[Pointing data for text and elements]
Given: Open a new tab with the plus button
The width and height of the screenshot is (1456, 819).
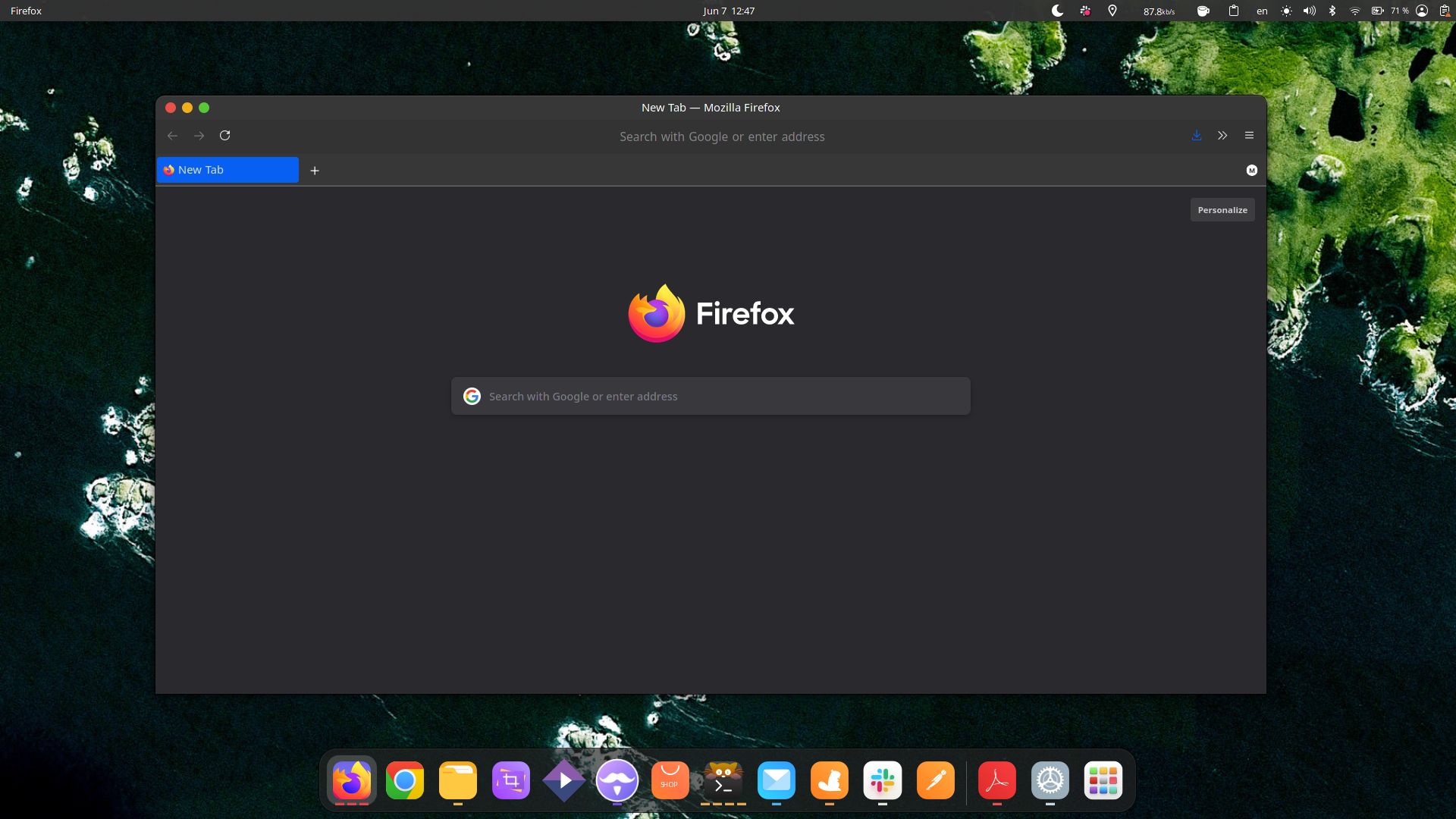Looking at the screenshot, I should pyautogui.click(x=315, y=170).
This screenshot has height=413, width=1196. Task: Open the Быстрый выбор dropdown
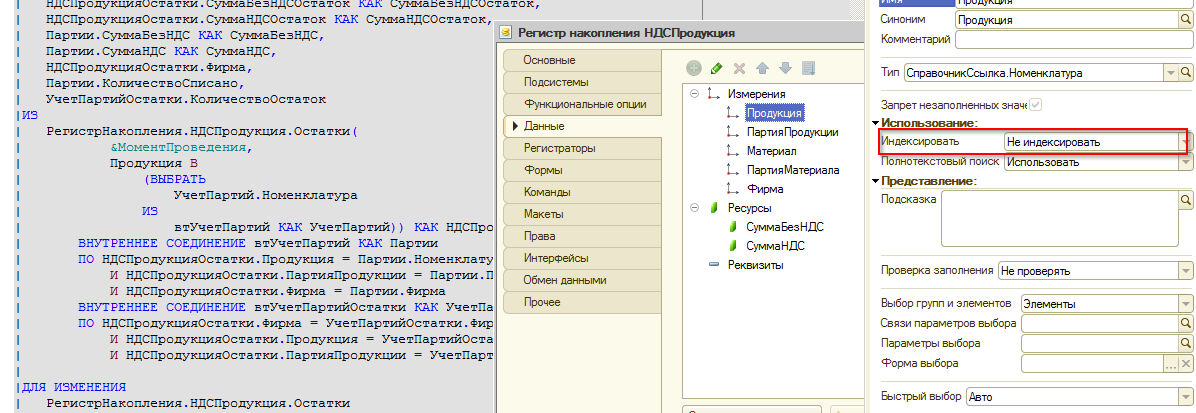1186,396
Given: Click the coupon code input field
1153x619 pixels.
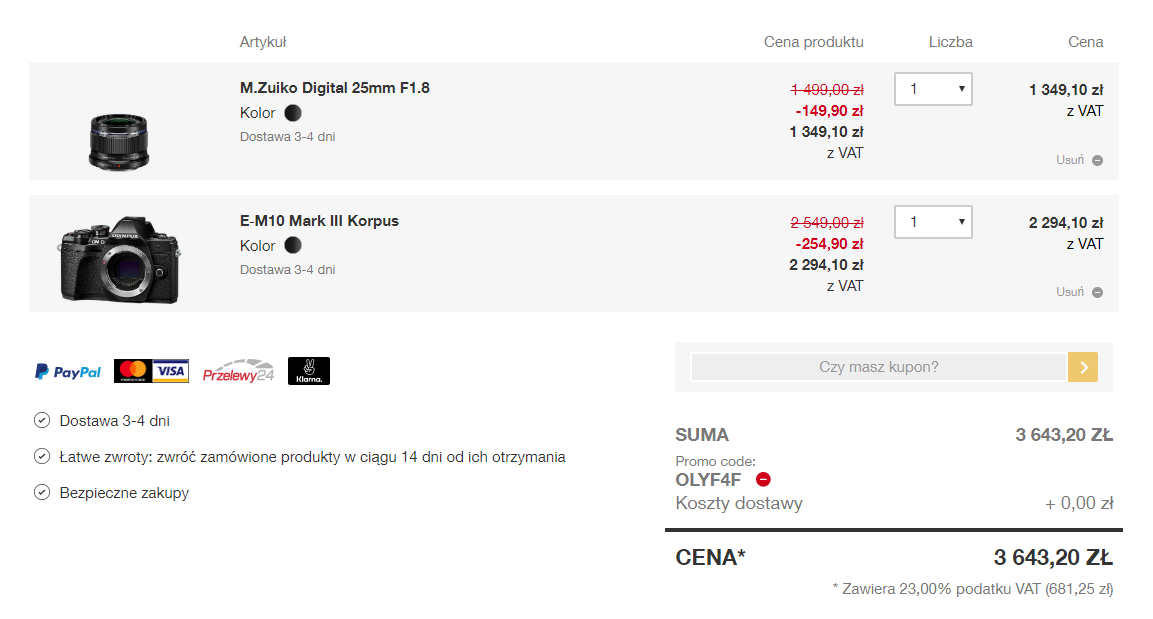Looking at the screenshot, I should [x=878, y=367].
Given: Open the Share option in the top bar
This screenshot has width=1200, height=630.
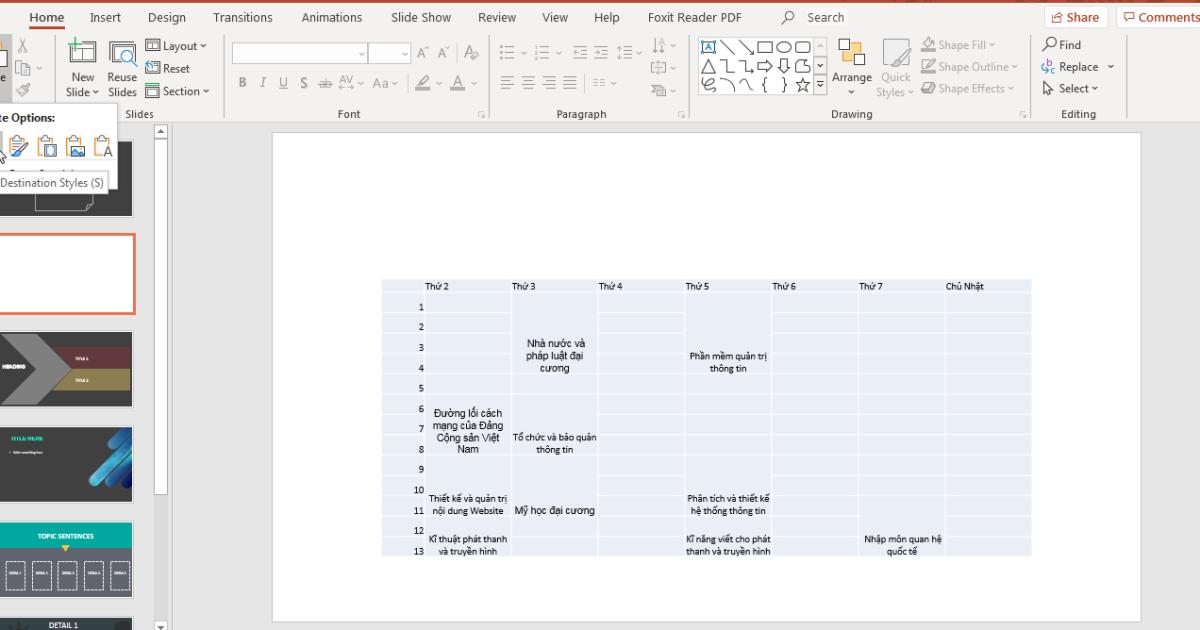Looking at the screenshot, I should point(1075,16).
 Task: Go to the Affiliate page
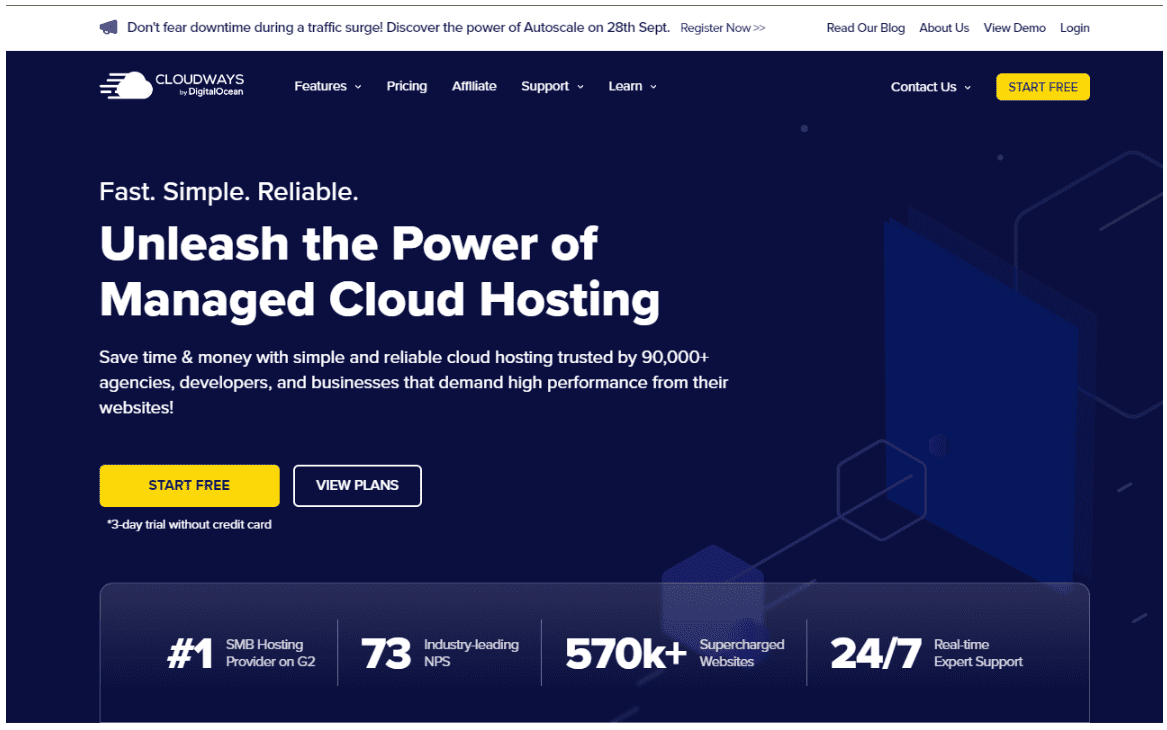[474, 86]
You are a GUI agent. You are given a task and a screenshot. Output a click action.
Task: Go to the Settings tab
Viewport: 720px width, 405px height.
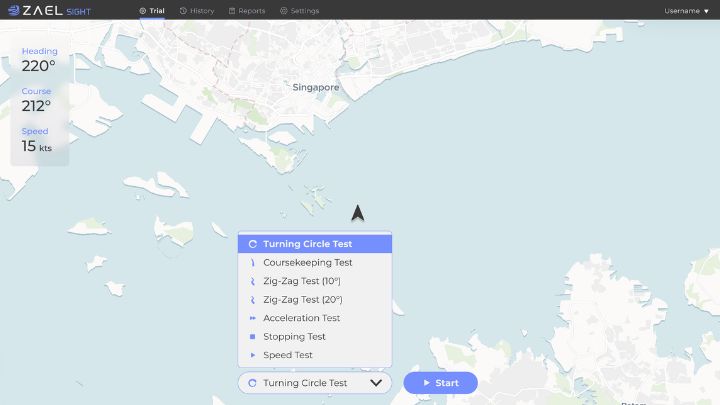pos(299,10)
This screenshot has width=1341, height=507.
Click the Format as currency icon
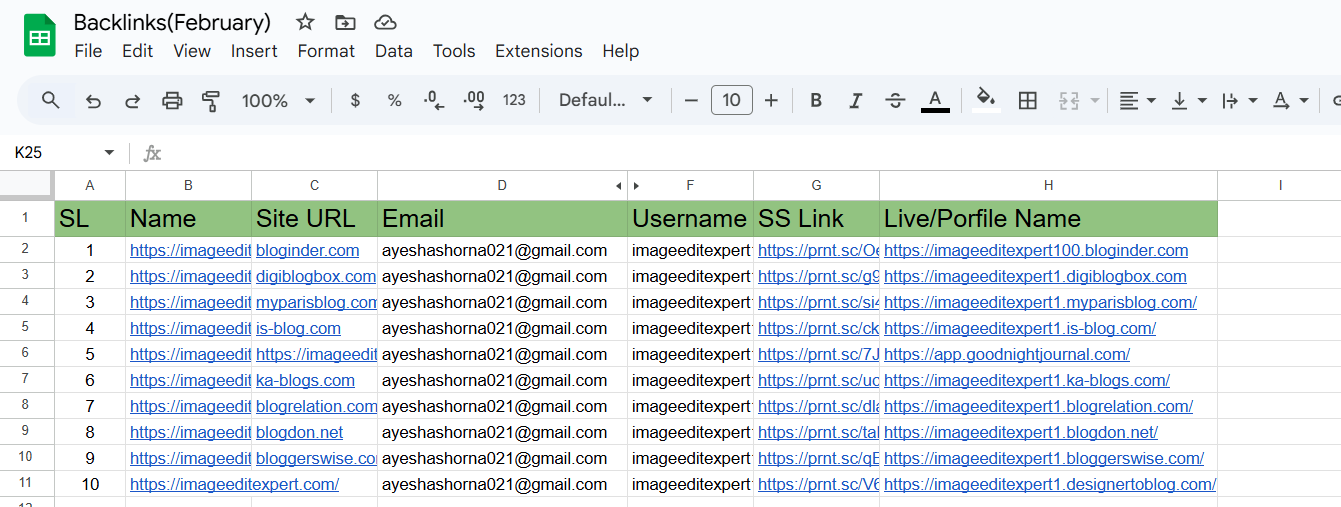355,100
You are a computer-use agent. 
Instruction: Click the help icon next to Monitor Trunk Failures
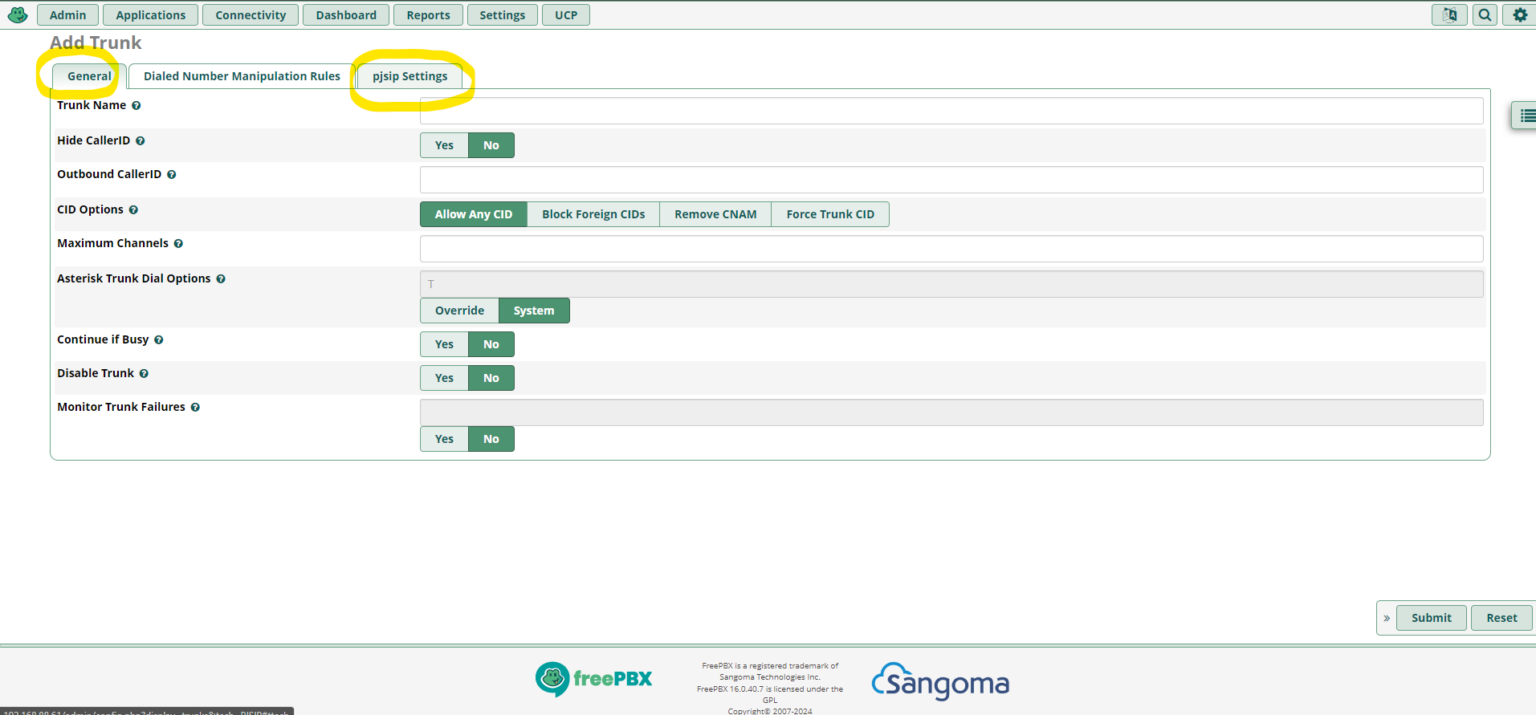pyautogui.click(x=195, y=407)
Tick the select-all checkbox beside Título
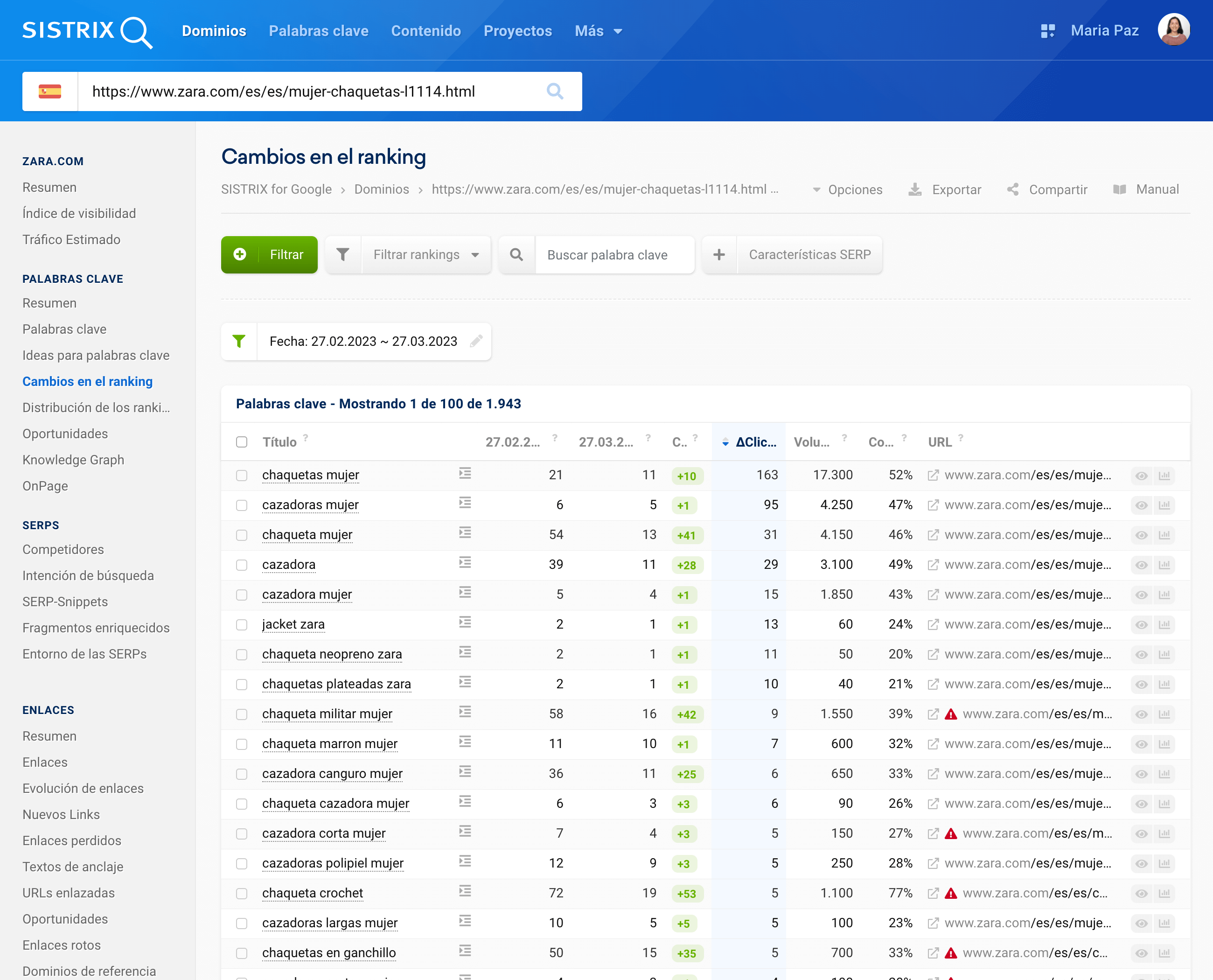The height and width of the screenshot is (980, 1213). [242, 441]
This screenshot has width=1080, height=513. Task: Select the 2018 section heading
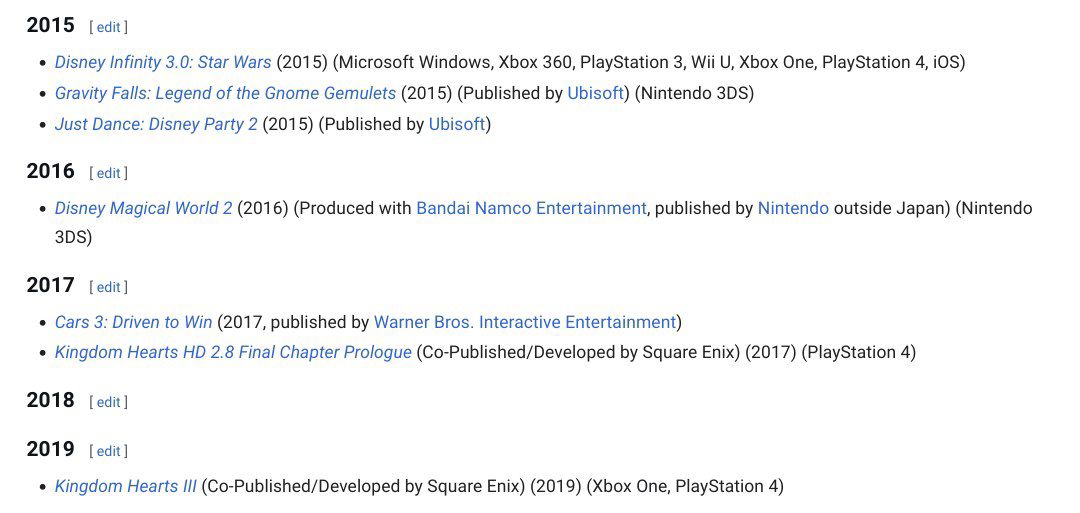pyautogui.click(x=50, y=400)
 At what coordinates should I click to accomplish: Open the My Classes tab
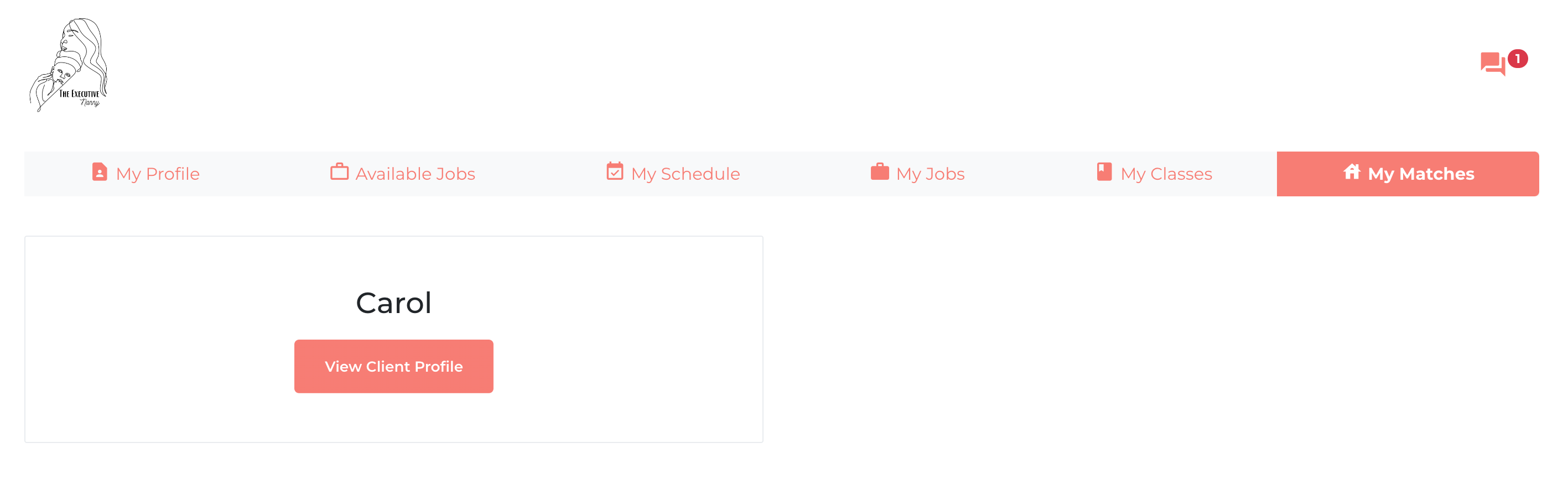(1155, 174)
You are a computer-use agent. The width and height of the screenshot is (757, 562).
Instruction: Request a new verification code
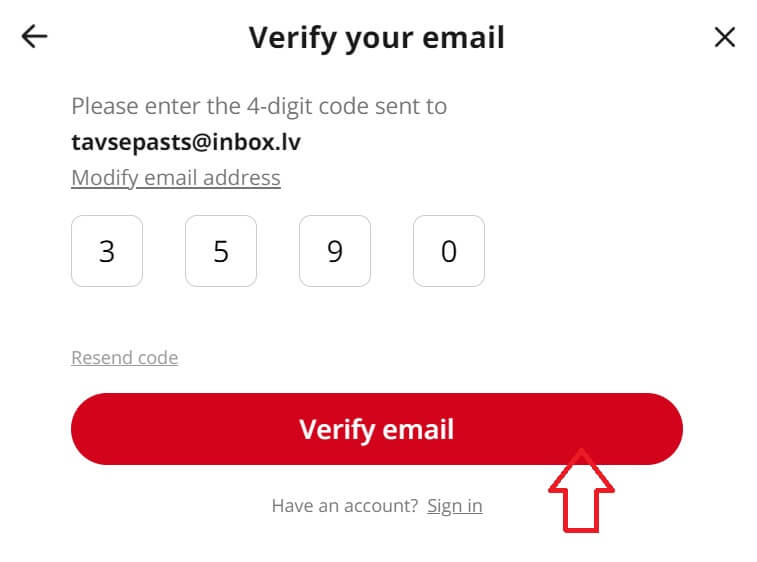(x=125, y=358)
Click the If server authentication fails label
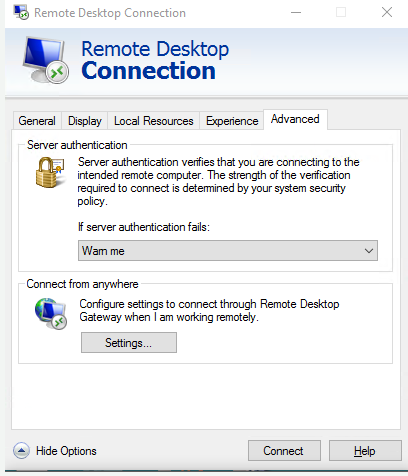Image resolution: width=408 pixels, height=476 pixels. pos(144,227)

» Task directions
Please copy every line of the data above word for word, leaving the pictures out.

» Written answer
Given: Open a new tab with the plus button
The width and height of the screenshot is (1456, 819).
Looking at the screenshot, I should pyautogui.click(x=315, y=170).
This screenshot has height=413, width=1196. Task: Open the Быстрый выбор dropdown
1186,396
Given: Click the coupon code input field
1153x619 pixels.
Looking at the screenshot, I should [x=878, y=367].
Given: Open the Share option in the top bar
This screenshot has width=1200, height=630.
Looking at the screenshot, I should point(1075,16).
 Task: Go to the Affiliate page
[474, 86]
You are a GUI agent. You are given a task and a screenshot. Output a click action.
Task: Go to the Settings tab
Viewport: 720px width, 405px height.
pos(299,10)
This screenshot has width=1341, height=507.
Click the Format as currency icon
355,100
You are a computer-use agent. 
Instruction: Click the help icon next to Monitor Trunk Failures
pyautogui.click(x=195, y=407)
Tick the select-all checkbox beside Título
The height and width of the screenshot is (980, 1213). [242, 441]
This screenshot has width=1080, height=513. Task: Select the 2018 section heading
pyautogui.click(x=50, y=400)
 At what coordinates should I click to accomplish: Open the My Classes tab
(1155, 174)
You are a computer-use agent. The width and height of the screenshot is (757, 562).
Instruction: Request a new verification code
(x=125, y=358)
Click the If server authentication fails label
Image resolution: width=408 pixels, height=476 pixels. pos(144,227)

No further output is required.